EDA vs Data Preprocessing: What's the Difference?

By Mbali Kalirane on 04 Apr 2024

Both Exploratory Data Analysis (EDA) and data preprocessing play important roles in the data cleaning pipeline, but they serve different purposes. In this article, you will learn the difference between EDA and data processing, and how each process is used differently in data preparation. You’ll understand the steps involved in each process, and you’ll learn how to implement these steps in Python.

What is Exploratory Data Analysis (EDA)?
What is Data Preprocessing?
Example of EDA vs Data Preprocessing
The Process of EDA
The Process of Data Preprocessing
Conclusion

What is Exploratory Data Analysis (EDA)?

The aim of EDA is to get an understanding of the characteristics and structure of your data. It’s the process of analyzing your data to look for patterns in the data, evaluate how your data is distributed, and look for potential errors in your data.

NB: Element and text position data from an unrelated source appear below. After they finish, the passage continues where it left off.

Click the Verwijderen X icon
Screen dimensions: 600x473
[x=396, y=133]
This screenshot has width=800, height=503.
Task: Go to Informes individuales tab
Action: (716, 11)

What is Data Preprocessing?

Data Preprocessing is the process of fixing the errors discovered during EDA. It consists of a variety of data cleaning processes, such as removing missing values from the dataset, or fixing incorrectly written values. Data preprocessing is beneficial for preparing the data for the model training process. For algorithms to effectively process your data, it must be clean and well-prepared.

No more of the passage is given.